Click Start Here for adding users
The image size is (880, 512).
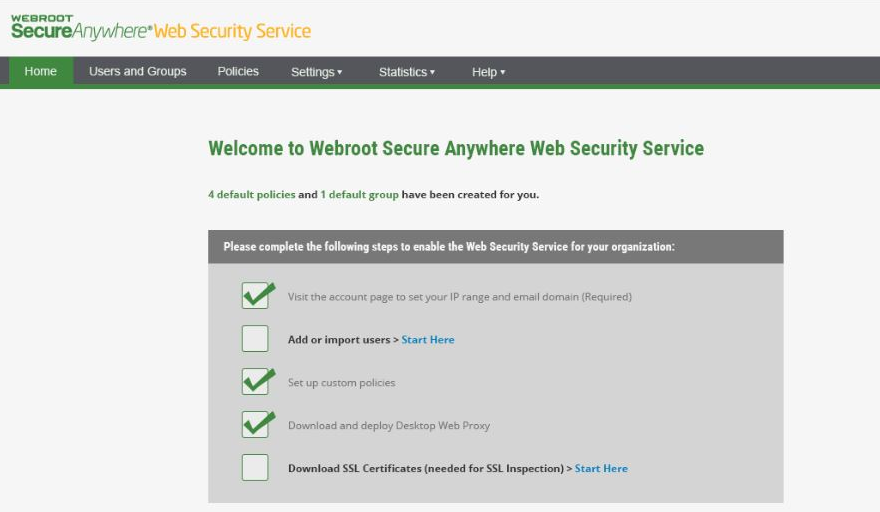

+===+

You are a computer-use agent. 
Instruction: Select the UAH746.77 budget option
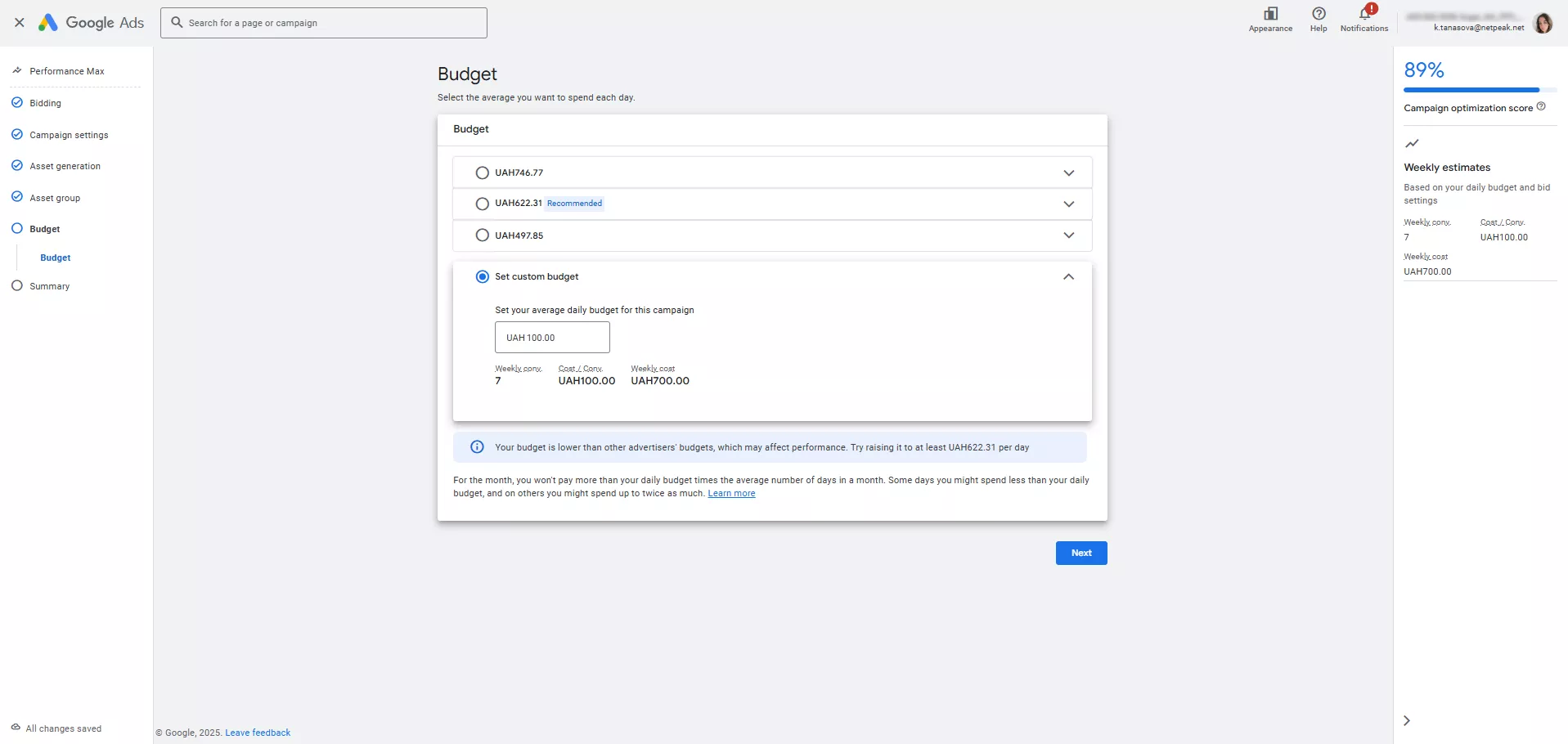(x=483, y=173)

+===+

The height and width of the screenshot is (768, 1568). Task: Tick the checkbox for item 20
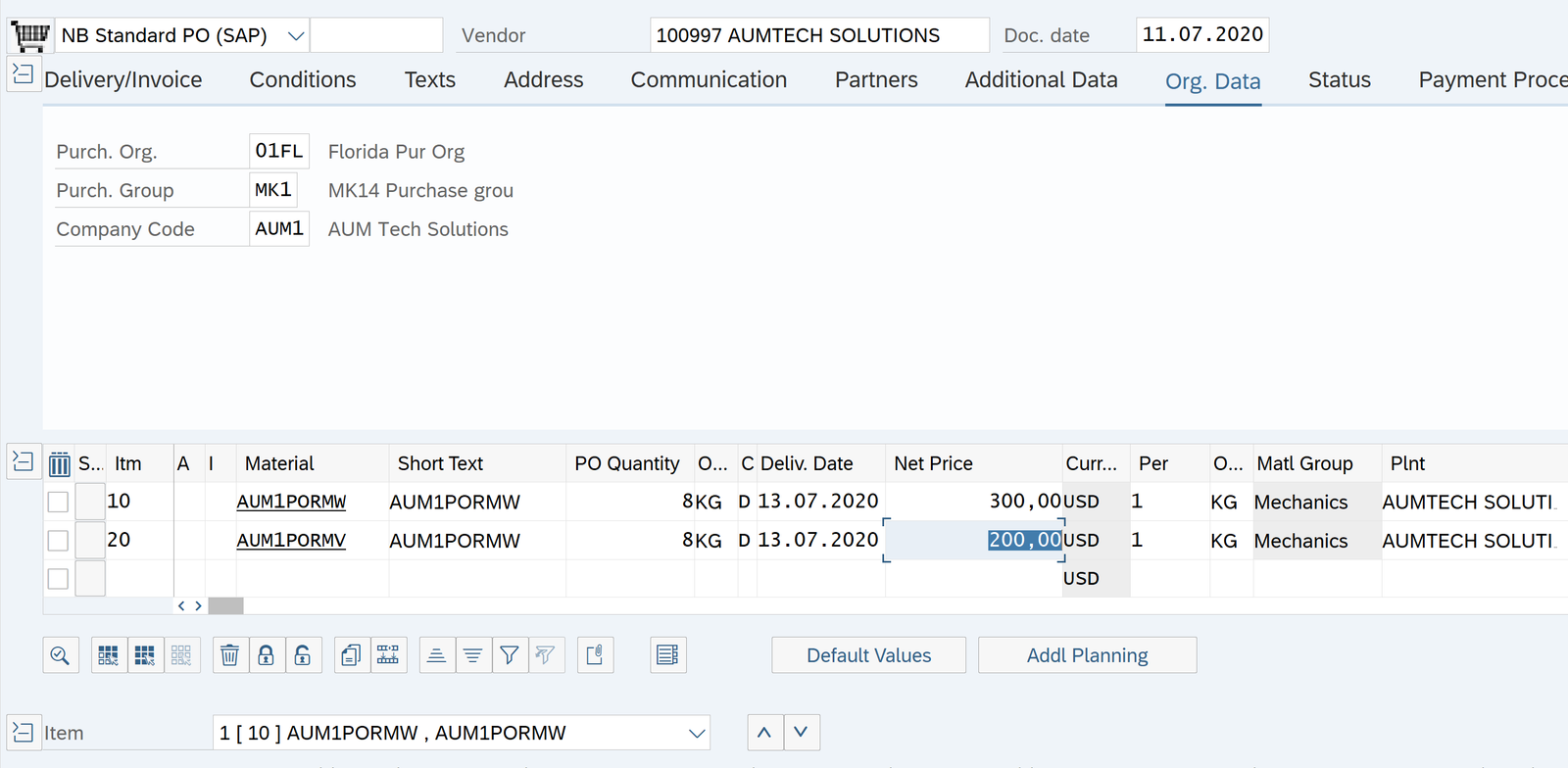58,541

+===+

WHAT TO WORK ON = Everything from the line with "Click Start Here for adding users" through the line with "The image size is (880, 512)." in the listing above must be retyped exactly, with nothing added.

RESPONSE FOR THIS EXERCISE =
Click Start Here for adding users
The image size is (880, 512).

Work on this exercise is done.